「君たちがただ座って僕を見ているだけなら、僕は寝てしまうよ」
エルヴィスは音の出ていない大型のカラーテレビを眺めながら、ソファーに座ってベースを弾いていた。顔を合わせた彼らは、取り巻きも含めて自己紹介をすませたが、その後はなかなか会話が続かず、しばし沈黙が流れるのだった。
やがてエルヴィスが「君たちがただ座って僕を見ているだけなら、僕は寝てしまうよ」と言って笑うと、「それならちょっと楽器を弾いたり歌ったりしてみようか?」と提案した。

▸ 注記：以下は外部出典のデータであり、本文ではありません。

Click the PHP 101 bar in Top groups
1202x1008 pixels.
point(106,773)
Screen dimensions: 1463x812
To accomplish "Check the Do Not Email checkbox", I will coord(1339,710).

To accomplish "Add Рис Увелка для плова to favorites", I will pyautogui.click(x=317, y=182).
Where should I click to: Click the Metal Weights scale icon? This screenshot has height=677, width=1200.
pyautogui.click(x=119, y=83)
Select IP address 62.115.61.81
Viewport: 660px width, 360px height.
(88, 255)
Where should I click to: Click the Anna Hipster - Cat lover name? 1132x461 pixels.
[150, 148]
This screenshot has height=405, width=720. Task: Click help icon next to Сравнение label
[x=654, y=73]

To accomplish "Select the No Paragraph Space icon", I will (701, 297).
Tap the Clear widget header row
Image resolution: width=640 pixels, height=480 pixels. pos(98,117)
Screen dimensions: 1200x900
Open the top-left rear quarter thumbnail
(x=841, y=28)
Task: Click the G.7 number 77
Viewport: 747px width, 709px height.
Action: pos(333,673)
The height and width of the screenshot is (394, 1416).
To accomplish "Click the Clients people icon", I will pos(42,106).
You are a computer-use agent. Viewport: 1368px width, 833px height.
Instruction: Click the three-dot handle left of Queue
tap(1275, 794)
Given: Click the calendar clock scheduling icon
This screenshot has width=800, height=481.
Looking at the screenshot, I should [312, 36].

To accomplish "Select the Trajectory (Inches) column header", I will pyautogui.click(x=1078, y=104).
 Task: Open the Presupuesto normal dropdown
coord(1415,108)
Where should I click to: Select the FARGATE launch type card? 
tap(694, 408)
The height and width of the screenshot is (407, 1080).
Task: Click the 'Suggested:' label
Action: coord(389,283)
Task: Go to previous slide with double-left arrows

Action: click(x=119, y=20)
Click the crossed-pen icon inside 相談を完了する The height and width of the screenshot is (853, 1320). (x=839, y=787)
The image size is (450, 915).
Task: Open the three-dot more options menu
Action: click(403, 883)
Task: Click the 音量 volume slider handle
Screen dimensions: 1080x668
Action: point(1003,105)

そうして楽器が用意されてセッションが始まると、ようやく緊張の糸も切れていった。エルヴィスはギターでなく、練習中だというベースを手にしていたので、ポール・マッカートニーはここぞとばかり話しかけた。
「彼がベースにハマっているのはこの上なく嬉しかったよ。それで『僕にもちょっと弾かせてもらえないかな、エル…』って声をかけたんだ。その瞬間、仲間になれたんだ」
ジョン・レノンによれば、最初に演奏したのはシラ・ブラックの『ユー・アー・マイ・ワールド』だったという。頭を悩ませながら言葉を選んで話すより、音楽を演奏したほうが余計な気遣いをせずに、コミュニケーションができたのである。
1時間ほどが過ぎた頃、彼らはセッションを終えてトークに戻った。さきほどまでとは違い、今度は互いのツアーでのエピソードや、飛行機で移動することに対する不安、車のことなど色々なことを話した。
気がつけば時刻は深夜の2時となり、4時間に及んだ面会はお開きとなった。